评分: 5置信度: 32024-11-08

This paper introduces MambaVLM, a novel framework that utilizes the Mamba model, a state-of-the-art selective structured state space model renowned for its linear computational complexity and its efficiency in managing long sequences. The authors enhance the Mamba model by incorporating visual long sequences and a cross-stitch scanning mechanism, specifically tailored to boost interaction and alignment between visual and linguistic data. Through extensive experiments and qualitative analyses, they establish MambaVLM not only as a powerful tool for MLLM tasks but also as a pioneering approach that sets a new benchmark for future research in the field.

优点

The authors develop visual long sequences that enhance representation capabilities, ensuring more robust and detailed visual data processing.
The authors introduce an innovative cross-stitch scanning mechanism designed to improve the interaction between visual and linguistic data, optimizing vision-language alignment.
The authors present MambaVLM-a robust and streamlined MLLM framework. Their extensive testing across various benchmarks validates the effectiveness of their approach.

缺点

The contributions are vague; it would be better to clearly summarize the contributions of this paper at the end of the Introduction. This article simply replaces the traditional MLLM with the Mamba model, and the proposed Stitch-Scan is merely a data augmentation stitching method.
The experiments are insufficient. The core argument of this article is: "we first construct visual long sequences with multiple vision encoders, which not only enrich visual representations but also leverage the advantages of Mamba in handling long sequences. Notably, this design will not undermine the efficiency obviously, which is in stark contrast with the common cognition of Transformer-based MLLMs." Is there any experimental or theoretical support for this conclusion? How much is "not undermining the efficiency obviously" specifically? It is recommended that a row be added to Table 4 so that the visual tokens of MambaVLM and MobileLLaMA-2.7B are also consistent at 144, which would support the above point.
Formula 7 is expressed non-standardly; do not mix mathematical symbols with code.
In Formula 8, Hv = Merge(Hv1, Hv2, Hv3, Hv4), the Merge method is not explained in the text. What specific merging technique is used, just a simple concatenation?
In Table 1, the Qwen-VL model outperforms MambaVLM in performance on TextVQA and VQAv2 with a data scale of 665K. Typically in papers, bold numbers indicate the best results obtained by models, but this is not the case in your table. If the bold numbers have a special meaning, please explain this in the text. Additionally, the same issue occurs in Table 2.

问题

Please see weakness above.

审稿意见

评分: 6置信度: 32024-11-09

This paper propose a new way to integrate the Mamba architecture into the multi-modal large language models (MLLM).
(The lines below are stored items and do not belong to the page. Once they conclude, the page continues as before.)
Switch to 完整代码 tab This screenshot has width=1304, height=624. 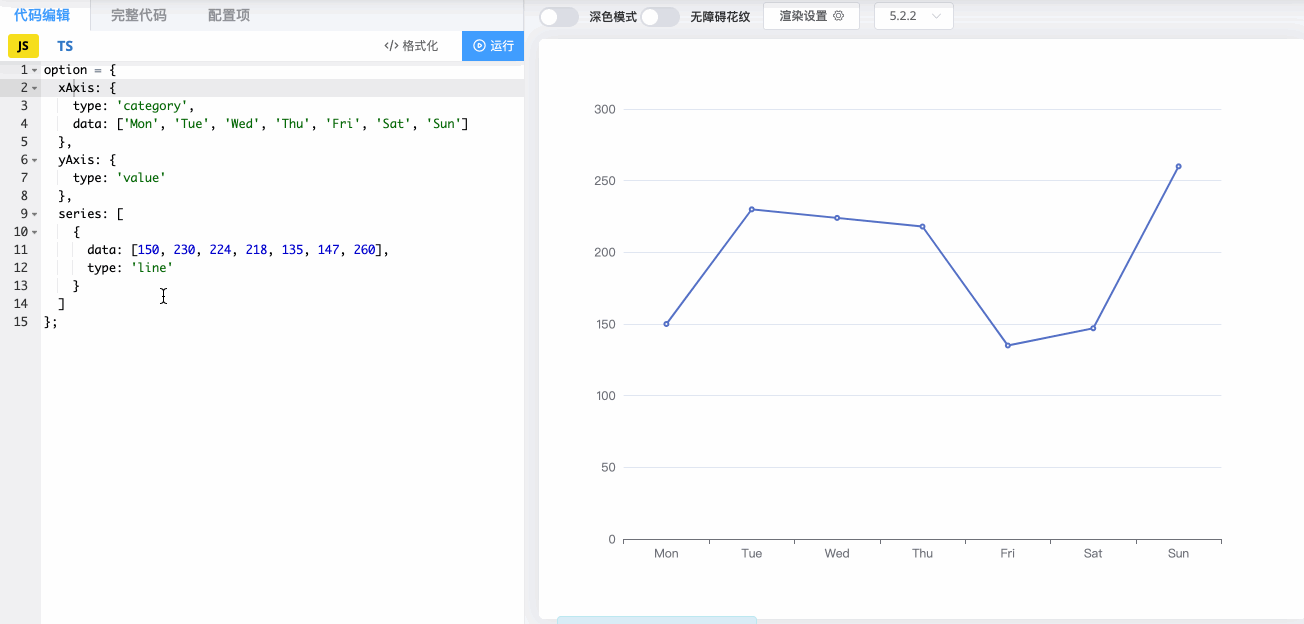(139, 15)
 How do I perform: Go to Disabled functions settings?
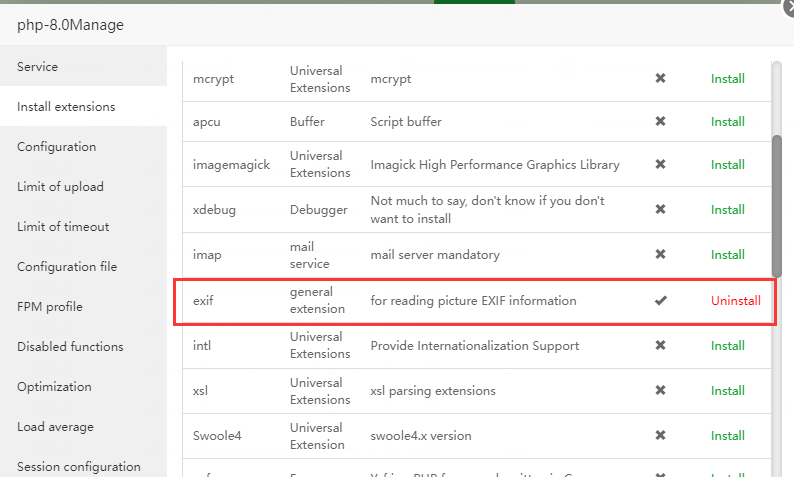coord(70,347)
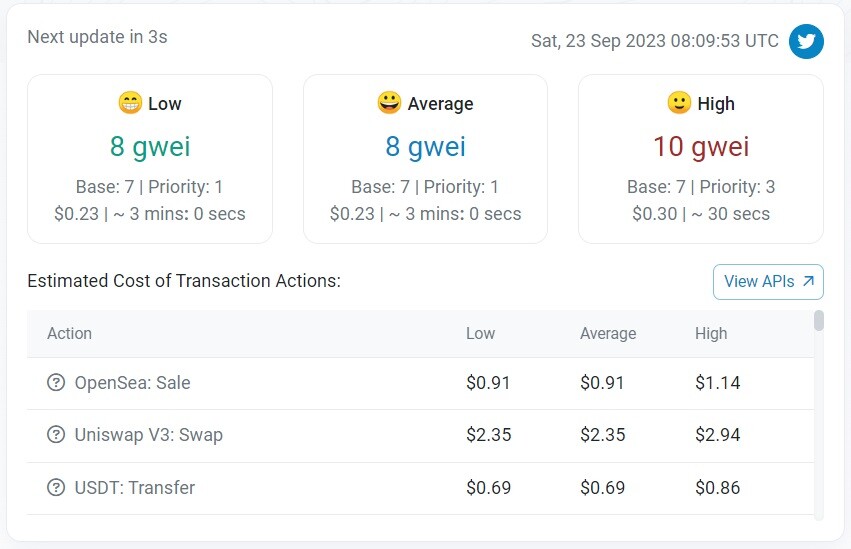The width and height of the screenshot is (851, 549).
Task: Click the help icon beside USDT: Transfer
Action: [x=56, y=487]
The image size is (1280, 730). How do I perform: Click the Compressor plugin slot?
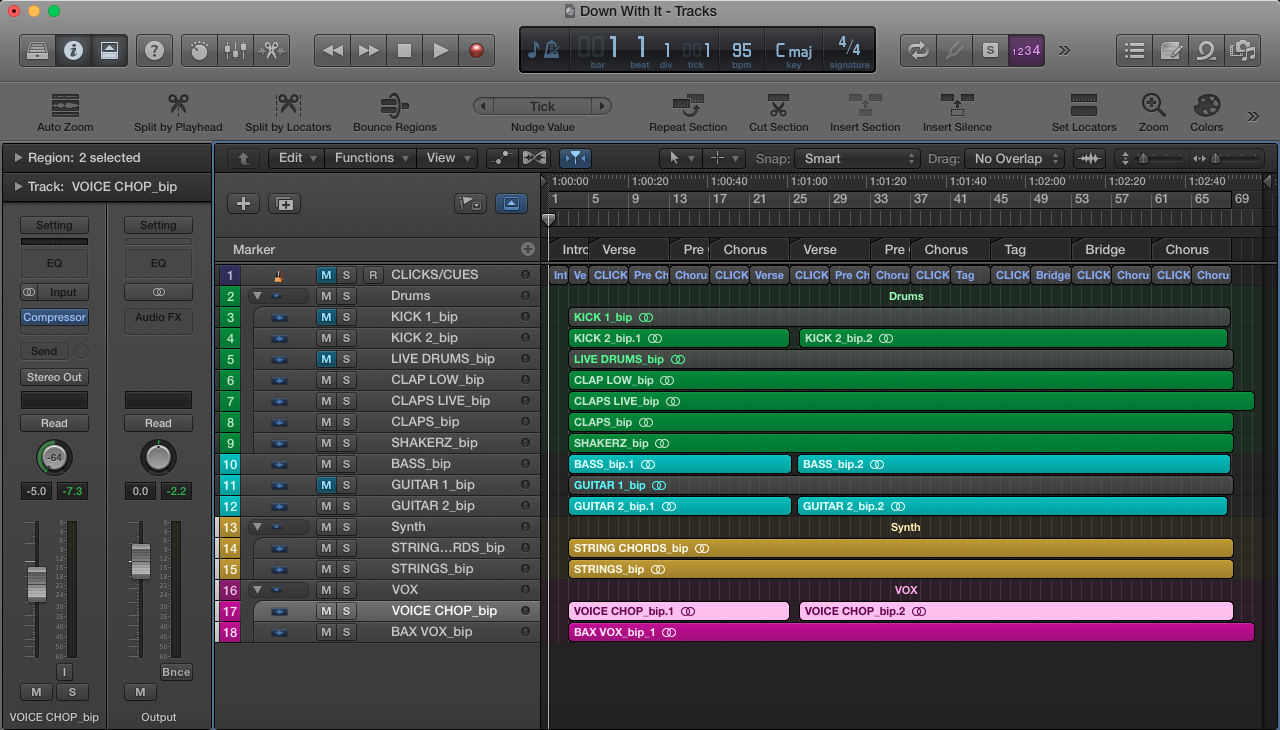[55, 317]
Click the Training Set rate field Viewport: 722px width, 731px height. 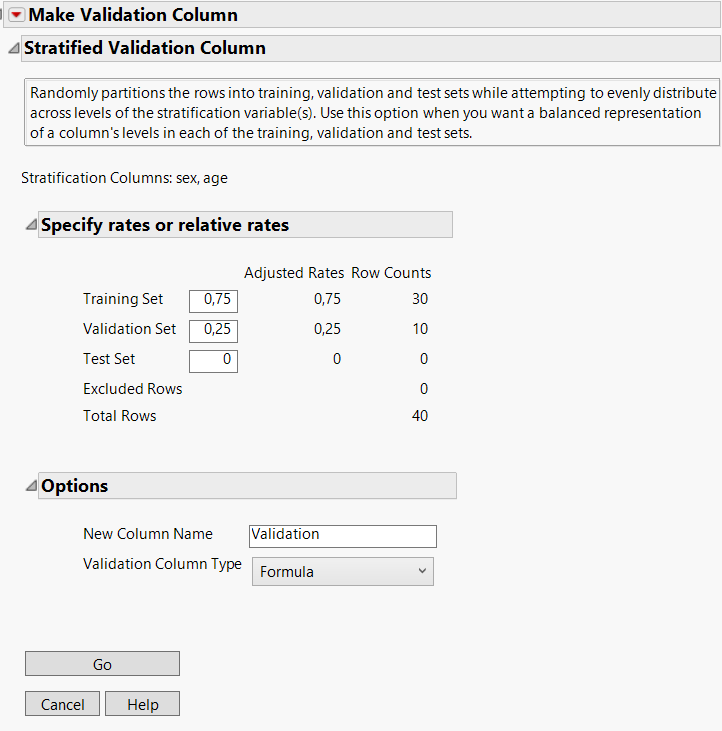pos(213,299)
The technical contribution include: 1. propose using visual long sequence to utilize Mamba's linear complexity. 2. design a cross-stitch scanning approach to extract and combine spatial and semantic features simultaneously. The proposed method outperforms LLaVA-1.5 with less training time and better inference efficiency, and achieve similar performance with model trained on larger dataset such as Qwen-VL.

优点

The proposed method achieve competitive results on benchmarks like Open-ended VQA and challenge sets. It outperforms LLaVA-1.5 with less training time.
The proposed method has good intuition on how to better utilize the Mamba's efficiency with good visualizations.

缺点

The proposed method is likely to be dependent on vision encoders. It would be more solid if the author could conduct additional experiments on encoders other than DINOv2 + SigLIP. Also, the author does not show how proposed method perform on single vision encoder MLLM.
There is not enough ablations experiments on the scanning orders. For example, no comparison with only using Hv1.

问题

In the introduction, the authors mention that the proposed framework is also compatible with Transformer-based LLMs, but there seems no experiments on applying the proposed method on transformer LLMs?
What is the Merge operator in the equation (8)?

撤稿通知

2024-11-13

We thank the reviewers for their valuable comments and we will revise accordingly.